Dr. Stefan J. Friedrichsdorf has a list of "myths" about pediatric palliative care that he presents during lectures. Among them: that the death of a child in the United States is a rare event, that pediatric palliative care is just for children with cancer, and that care starts when treatment stops.
In his lectures – and in his work every day at Children’s Hospitals and Clinics of Minnesota, Minneapolis – Dr. Friedrichsdorf debunks these myths.
In January, he was one of two pediatricians who won national awards from the Hastings Center and a partnering foundation for their contributions to the broader field of palliative care. He and pediatrician Dr. Savithri Nageswaran of Brenner Children’s Hospital at Wake Forest University Baptist Medical Center in Winston-Salem, N.C., joined two geriatricians and an internist in receiving the award.
The pain and palliative care program at Dr. Friedrichsdorf’s institution is a relatively long-standing program, but pediatric palliative care is a new subspecialty and is still a relatively new area of pediatric care and of palliative medicine – one for which delivery models and educational pathways are still evolving, and one for which reimbursement is poor and regulatory barriers are challenging.
"It’s truly interdisciplinary, in that people need to really go beyond what they’ve been trained for," said Dr. Friedrichsdorf, medical director of the department of pain medicine, palliative care & integrative medicine at Children’s. "I’m nothing without my team."
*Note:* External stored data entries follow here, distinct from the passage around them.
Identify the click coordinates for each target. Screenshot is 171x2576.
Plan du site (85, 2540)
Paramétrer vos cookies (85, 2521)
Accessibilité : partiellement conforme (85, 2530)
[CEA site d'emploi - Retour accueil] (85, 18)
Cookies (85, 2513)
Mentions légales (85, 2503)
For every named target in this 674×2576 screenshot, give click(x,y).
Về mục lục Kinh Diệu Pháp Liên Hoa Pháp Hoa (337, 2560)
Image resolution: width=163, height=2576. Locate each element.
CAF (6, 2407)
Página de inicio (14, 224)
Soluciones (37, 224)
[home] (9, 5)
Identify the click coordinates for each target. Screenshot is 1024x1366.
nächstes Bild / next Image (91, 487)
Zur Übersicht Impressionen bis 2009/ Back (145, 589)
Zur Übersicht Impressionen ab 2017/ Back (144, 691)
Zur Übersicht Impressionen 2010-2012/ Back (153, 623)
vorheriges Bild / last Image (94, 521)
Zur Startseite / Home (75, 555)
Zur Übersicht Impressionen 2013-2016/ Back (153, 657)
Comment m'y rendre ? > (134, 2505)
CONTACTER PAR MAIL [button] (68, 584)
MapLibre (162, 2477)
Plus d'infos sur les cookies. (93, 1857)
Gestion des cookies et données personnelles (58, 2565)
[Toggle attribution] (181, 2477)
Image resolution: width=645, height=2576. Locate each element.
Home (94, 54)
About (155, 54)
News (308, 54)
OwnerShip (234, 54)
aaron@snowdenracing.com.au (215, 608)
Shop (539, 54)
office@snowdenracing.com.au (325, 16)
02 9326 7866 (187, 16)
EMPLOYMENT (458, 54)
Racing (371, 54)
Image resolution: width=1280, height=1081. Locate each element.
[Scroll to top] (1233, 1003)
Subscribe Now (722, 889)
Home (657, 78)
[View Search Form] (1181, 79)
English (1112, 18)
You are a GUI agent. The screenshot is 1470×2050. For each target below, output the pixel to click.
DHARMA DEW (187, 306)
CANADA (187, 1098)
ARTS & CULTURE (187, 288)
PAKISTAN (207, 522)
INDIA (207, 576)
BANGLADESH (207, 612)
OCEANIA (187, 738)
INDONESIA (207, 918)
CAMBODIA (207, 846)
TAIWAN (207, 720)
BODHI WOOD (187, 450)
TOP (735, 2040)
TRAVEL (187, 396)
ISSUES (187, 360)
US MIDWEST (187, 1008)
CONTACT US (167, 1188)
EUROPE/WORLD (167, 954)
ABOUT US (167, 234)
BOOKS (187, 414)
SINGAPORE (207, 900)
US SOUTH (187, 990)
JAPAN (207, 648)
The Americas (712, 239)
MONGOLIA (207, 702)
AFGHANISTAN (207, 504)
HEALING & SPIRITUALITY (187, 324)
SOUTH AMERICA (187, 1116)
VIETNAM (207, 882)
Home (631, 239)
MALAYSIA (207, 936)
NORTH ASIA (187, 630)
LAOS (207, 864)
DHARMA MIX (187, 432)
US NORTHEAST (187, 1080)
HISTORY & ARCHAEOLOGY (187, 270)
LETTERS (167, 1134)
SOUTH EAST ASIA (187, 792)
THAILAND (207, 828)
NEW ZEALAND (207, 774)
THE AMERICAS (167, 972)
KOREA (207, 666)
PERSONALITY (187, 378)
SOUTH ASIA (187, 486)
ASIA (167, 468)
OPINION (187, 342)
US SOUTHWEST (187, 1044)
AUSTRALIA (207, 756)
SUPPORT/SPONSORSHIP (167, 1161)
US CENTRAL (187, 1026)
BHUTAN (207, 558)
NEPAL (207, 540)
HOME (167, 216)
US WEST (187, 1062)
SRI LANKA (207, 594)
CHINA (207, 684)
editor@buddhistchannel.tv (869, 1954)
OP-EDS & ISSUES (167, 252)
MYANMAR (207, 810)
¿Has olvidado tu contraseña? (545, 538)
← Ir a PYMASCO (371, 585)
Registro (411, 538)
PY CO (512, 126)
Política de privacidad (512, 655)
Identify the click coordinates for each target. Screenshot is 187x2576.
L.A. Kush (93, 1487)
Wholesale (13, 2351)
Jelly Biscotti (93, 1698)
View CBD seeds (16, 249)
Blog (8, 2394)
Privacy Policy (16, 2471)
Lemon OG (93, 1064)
Pediatric palliative care has been defined and described by the World Health Organization, the Institute of Medicine, the American Academy of Pediatrics, and other bodies as individualized, integrative care that is provided for children with life-threatening conditions. The care starts at diagnosis, continues through the trajectory of the illness, and is directed at the underlying illness and at the physical, emotional, social, and spiritual needs of the child and family.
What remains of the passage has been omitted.